Azis Syamsuddin, Wakil Ketua DPR RI bidang Koordinator Politik dan Keamanan (Korpolkam) mengusulkan untuk gunakan blockchain pada sistem keimigrasian di Indonesia. Usulan tersebut menindaklanjuti adanya ketimpangan data imigrasi dari Harun Masiku, terduga kasus suap komisioner KPU Wahyu Setiawan.
Harun Masiku diduga telah pergi ke luar negeri untuk menghindari pemeriksaan OTT KPK terhadap Wahyu Setiawan. Sementara dari data yang ada mengungkapkan bahwa yang bersangkutan masih berada di tanah air saat hendak ditangkap.
Belakangan kabar ini lantas menyeruak ke publik. Ujungnya adalah pencopotan Ronny Sompie selaku Dirjen Imigrasi saat itu. Pencobotan jabatan tersebut dilakukan oleh Menkumham Yassona Laoly. Atas peristiwa inilah, yang membuat usulan Asiz Syamsuddin tentang inisiatif penggunaan blockchain untuk imigrasi.
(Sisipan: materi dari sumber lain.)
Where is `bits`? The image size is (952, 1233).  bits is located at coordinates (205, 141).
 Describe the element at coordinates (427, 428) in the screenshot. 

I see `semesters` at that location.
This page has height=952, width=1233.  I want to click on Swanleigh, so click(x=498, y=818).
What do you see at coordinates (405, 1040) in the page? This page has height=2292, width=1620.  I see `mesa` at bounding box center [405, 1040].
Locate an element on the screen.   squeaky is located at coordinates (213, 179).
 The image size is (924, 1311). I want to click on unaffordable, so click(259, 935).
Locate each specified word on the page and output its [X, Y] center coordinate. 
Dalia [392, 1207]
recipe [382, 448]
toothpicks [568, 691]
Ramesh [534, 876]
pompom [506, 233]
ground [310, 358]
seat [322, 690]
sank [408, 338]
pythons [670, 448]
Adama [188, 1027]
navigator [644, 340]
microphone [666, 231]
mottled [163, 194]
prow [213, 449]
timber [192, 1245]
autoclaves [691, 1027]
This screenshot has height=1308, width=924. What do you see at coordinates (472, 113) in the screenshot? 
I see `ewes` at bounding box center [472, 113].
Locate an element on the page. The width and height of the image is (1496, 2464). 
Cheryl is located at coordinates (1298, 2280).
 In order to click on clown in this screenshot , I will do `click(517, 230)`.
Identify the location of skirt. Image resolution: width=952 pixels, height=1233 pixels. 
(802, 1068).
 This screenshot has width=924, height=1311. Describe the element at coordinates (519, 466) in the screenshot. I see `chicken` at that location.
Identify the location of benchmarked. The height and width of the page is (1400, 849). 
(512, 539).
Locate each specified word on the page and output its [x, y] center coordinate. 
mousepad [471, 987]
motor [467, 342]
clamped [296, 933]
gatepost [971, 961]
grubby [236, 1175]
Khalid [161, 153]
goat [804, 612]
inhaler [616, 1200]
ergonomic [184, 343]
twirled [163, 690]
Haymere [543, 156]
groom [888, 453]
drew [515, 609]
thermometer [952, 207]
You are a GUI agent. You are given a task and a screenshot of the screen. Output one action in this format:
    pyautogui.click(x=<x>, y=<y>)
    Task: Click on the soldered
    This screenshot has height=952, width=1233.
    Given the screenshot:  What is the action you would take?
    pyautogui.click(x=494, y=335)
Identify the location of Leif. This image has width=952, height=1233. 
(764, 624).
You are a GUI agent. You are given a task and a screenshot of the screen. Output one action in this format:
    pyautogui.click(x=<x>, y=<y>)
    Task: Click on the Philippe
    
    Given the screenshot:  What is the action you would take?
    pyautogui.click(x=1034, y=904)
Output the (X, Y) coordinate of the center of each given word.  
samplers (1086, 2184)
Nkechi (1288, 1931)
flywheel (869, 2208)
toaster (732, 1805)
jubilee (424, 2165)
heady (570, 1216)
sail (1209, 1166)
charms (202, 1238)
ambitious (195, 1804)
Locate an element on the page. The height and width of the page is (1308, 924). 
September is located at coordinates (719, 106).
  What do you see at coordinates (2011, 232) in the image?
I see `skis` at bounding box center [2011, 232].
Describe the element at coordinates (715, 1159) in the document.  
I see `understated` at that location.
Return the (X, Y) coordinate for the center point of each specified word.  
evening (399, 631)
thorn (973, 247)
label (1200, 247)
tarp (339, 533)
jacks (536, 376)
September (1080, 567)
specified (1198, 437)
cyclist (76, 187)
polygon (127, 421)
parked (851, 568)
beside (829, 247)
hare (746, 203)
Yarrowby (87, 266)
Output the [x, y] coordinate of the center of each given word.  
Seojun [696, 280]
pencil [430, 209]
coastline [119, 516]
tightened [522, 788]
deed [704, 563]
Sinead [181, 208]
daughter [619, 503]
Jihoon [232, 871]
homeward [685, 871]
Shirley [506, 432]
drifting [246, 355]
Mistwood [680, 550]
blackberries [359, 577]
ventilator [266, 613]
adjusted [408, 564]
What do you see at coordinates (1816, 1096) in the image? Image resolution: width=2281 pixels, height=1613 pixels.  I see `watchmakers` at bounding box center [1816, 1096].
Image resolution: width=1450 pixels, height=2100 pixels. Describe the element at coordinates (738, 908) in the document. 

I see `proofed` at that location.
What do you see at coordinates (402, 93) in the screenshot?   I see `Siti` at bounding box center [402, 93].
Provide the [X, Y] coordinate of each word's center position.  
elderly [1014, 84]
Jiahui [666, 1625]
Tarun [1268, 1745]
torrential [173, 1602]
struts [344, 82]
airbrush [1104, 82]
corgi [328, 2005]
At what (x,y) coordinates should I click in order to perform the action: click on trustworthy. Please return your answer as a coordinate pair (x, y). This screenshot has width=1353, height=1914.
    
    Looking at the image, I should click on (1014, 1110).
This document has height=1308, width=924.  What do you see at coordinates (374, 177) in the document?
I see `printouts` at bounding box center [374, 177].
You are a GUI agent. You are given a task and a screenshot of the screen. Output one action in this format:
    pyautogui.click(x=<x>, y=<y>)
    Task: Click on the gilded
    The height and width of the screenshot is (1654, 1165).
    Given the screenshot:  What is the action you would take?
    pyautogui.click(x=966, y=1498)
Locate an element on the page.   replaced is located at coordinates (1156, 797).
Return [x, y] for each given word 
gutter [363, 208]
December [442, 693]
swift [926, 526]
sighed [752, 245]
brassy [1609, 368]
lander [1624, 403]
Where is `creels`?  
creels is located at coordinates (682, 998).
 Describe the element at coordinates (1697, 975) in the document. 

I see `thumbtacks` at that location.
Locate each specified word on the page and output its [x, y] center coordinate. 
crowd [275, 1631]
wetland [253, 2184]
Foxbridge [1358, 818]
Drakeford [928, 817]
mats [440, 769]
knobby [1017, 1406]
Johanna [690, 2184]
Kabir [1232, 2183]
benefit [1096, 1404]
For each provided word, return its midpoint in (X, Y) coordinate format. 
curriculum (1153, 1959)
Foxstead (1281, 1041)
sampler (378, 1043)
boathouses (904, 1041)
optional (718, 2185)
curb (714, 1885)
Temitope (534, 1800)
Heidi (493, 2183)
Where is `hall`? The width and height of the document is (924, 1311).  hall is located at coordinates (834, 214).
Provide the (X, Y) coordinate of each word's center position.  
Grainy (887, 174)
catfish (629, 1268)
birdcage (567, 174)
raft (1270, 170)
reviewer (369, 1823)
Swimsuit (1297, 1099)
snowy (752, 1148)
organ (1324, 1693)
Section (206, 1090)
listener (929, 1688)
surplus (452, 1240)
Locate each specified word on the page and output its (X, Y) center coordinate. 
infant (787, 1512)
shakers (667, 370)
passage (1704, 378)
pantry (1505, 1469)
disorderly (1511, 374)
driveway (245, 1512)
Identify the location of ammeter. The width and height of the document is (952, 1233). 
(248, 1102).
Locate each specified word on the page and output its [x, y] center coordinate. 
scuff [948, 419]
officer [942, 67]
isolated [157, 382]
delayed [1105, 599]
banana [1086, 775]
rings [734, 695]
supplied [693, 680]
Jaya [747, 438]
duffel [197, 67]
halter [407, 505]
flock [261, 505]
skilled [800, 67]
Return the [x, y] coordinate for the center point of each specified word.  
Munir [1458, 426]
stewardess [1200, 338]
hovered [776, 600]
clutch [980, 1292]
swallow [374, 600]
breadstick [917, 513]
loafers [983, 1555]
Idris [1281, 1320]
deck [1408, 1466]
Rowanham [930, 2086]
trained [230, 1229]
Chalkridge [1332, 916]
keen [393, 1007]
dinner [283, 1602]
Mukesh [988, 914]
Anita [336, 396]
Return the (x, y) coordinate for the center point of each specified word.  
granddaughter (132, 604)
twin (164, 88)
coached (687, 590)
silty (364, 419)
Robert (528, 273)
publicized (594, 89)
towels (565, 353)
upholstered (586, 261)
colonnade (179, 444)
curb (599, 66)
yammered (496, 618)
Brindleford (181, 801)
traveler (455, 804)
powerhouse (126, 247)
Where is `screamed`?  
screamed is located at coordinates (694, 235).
Dikutip dari BeritaSatu kemarin (4/2/2020), Aziz Syamsuddin beranggapan bahwa revolusi sistem keimigrasian di Indonesia ke sistem imigrasi 4.0 dapat menjadi lebih cepat, akurat dan akuntable dengan memanfaatkan teknologi yang tepat.
“Misalnya teknologi blockchain dalam sistem imigrasi 4.0, memudahkan dalam pengawasan dan pencatatan traffic setiap orang yang bepergian keluar negeri atau sedang dalam pengawasan pihak imigrasi, terutama dalam pengambilan keputusan yang memerlukan data yang dapat dipercaya.”
Menurut Wakil Ketua DPR RI bidang Koordinator Politik dan Keamanan (Korpolkam) dari partai Golkar ini, teknologi blockchain untuk sistem imigrasi 4.0 menjadikan administrasi paspor dan visa menjadi lebih aman, cepat, dan mudah.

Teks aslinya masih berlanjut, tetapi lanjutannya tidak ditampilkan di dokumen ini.